Passage to read:
Saint Alphonsus, founder of the Redemptorist Order, Bishop and Doctor of the Church, expounds on the privilege and responsibilities of parenthood as a special vocation from God.
This advice is more necessary today than ever. There are so many forces conspring against our children today and it is so important that parents be vigilant.
The wisdom of this holy man has guided and fortified Catholics for over two hundred years. You will be glad you took this advice to heart today.
The gospel tells us that a good plant cannot produce bad fruit, and that a bad one cannot produce good fruit. We learn from this that a good father brings up good children. But, if the parents are wicked, how can the children be virtuous? Have you ever, says Our Lord, in the same gospel, seen grapes gathered from thorns, or figs from thistles? Do men gather grapes from thorns, or figs from thistles? (Matt. 7:16) So, it is impossible, or rather very difficult, to find children virtuous, who are brought up by immoral parents. Fathers and mothers, be attentive to this sermon, which is of the greatest importance to the eternal salvation of yourselves and of your children. Be attentive, young men and young women, who have not as yet chosen a state of life. If you wish to marry, learn the obligations which you contract with regard to the education of your children, and learn also, that if you do not fulfill them, you shall bring yourselves and all your children to damnation. I shall divide this into two points. In the first, I shall show how important it is to bring up children in habits of virtue; and, in the second, I shall show with what care and diligence a parent ought to labor to bring them up well.
A father owes two obligations to his children; he is bound to provide for their corporal wants, and to educate them in the habits of virtue. It is not necessary to say anything else about the first obligation, that there are some fathers more cruel than the most ferocious of wild beasts; for these squander away in eating, drinking, and pleasure, all their property, or all the fruits of their industry, and allow their children to die of hunger. Let us discuss education, which is the subject of this discourse.
It is certain that a child's future good or bad conduct depends on his being brought up well or
poorly. Nature itself teaches every parent to attend to the education of his offspring. God gives
children to parents, not that they may assist the family, but that they may be brought up in the
fear of God, and be directed in the way of eternal salvation.
"We have," says Saint John
Chrysostom, "a great deposit in children, let us attend to them with great care."
Children have not been given to parents as a present, which they may dispose of as they please, but as a trust, for which, if lost through their negligence, they must render an account to God.
One of the great Fathers says that on the day of judgment, parents will have to render an account for all the sins of their children. So he who teaches his son to live well, shall die a happy and tranquil death. He that teaches his son ... when he died, he was not sorrowful, neither was he confounded before his enemies (Ecclus. 30:3,5) and he will save his soul by means of his children, that is, by the virtuous education which he has given them. She shall be saved through childbearing. (1Tim. 2:15)
But, on the other hand, a very uneasy and unhappy death will be the lot of those who have labored only to increase possessions, or to multiply the honors of their family, or who have sought only to lead a life of ease and pleasure, but have not watched over the morals of their children. Saint Paul says that such parents are worse than infidels. But if any man have not care of his own, and especially of those of his house, he has denied the faith, and is worse than an infidel. (1 Tim. 5:8) Were fathers or mothers to lead a life of piety and continual prayer, and to communicate every day, they should be damned if they neglected the care of their children.

Goals:
#1 Translate this sentence from the sermon on parenthood into Spanish: "A father owes two obligations to his children; he is bound to provide for their corporal wants, and to educate them in the habits of virtue."
#2 Reproduce the sermon on parenthood starting at the words "It is certain" and ending after the words "of eternal salvation.".

Data extract:
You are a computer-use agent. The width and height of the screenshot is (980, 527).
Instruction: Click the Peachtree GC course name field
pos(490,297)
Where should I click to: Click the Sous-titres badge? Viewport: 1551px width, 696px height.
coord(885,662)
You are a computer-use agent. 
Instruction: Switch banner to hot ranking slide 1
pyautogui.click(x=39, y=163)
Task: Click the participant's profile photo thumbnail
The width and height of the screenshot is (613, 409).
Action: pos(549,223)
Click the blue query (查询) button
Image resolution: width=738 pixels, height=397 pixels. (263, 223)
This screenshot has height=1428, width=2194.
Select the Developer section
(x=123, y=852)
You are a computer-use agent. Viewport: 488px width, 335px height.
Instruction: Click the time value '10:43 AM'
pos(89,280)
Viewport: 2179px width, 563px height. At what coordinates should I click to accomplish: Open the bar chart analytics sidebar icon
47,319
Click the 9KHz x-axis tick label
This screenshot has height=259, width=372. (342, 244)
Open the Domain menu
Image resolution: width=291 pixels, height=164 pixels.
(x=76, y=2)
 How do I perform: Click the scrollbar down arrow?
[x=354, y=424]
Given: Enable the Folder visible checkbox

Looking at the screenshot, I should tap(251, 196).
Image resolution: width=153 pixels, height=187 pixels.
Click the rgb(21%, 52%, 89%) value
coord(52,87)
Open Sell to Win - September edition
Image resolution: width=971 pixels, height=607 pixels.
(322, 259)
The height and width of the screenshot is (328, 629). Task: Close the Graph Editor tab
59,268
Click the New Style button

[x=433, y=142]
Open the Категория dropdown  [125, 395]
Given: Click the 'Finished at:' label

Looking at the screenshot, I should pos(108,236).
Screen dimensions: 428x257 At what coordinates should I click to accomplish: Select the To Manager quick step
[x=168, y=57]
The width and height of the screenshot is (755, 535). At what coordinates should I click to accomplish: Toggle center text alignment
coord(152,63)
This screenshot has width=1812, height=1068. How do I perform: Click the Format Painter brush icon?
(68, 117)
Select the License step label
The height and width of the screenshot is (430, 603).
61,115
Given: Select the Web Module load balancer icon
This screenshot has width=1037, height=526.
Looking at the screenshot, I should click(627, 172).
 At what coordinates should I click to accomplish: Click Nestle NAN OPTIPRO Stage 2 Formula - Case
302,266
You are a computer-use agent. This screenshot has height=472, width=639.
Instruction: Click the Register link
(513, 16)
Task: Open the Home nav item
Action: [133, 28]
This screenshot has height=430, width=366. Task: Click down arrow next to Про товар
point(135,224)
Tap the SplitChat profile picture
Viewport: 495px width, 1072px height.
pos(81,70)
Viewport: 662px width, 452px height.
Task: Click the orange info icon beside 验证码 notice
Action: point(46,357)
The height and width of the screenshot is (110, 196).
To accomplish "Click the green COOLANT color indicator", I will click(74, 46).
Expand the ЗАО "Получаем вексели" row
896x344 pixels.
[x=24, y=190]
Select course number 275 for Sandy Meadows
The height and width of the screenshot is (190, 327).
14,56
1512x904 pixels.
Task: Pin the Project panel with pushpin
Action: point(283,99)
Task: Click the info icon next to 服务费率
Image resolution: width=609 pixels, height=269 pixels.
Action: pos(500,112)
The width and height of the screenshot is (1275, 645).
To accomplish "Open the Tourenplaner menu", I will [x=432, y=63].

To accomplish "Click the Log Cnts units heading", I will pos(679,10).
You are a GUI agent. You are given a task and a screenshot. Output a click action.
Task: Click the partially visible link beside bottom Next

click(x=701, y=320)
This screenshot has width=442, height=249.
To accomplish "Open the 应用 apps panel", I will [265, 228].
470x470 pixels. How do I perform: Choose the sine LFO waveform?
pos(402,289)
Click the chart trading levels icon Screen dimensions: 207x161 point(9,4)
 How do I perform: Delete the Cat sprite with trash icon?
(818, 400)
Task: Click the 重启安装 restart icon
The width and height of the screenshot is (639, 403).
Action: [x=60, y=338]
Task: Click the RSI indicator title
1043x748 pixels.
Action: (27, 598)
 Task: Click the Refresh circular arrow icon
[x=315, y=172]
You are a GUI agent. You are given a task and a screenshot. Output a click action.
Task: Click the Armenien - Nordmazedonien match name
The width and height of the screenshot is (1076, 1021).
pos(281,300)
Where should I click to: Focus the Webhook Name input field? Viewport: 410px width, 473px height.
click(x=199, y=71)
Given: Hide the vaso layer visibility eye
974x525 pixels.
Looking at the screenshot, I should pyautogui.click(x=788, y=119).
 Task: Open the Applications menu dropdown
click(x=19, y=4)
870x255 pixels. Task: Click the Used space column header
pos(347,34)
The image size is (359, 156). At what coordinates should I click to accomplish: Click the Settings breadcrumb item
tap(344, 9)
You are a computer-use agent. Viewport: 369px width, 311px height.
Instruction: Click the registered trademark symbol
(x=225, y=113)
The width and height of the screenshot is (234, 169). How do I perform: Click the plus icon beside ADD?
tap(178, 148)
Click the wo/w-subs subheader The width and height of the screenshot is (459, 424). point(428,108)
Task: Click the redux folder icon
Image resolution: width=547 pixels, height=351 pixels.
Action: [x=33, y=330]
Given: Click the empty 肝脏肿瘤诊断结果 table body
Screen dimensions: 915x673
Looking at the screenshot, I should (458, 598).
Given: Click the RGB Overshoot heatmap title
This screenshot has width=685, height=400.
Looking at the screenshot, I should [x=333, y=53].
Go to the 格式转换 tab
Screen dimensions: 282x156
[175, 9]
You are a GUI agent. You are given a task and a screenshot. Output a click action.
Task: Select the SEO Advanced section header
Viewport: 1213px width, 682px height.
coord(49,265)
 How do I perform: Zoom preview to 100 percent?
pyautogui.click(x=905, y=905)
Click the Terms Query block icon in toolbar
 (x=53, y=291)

Response list:
#1 Un padre tiene dos obligaciones para con sus hijos; está obligado a atender sus necesidades corporales y a educarlos en los hábitos de la virtud.

#2
It is certain that a child's future good or bad conduct depends on his being brought up well or
poorly. Nature itself teaches every parent to attend to the education of his offspring. God gives
children to parents, not that they may assist the family, but that they may be brought up in the
fear of God, and be directed in the way of eternal salvation.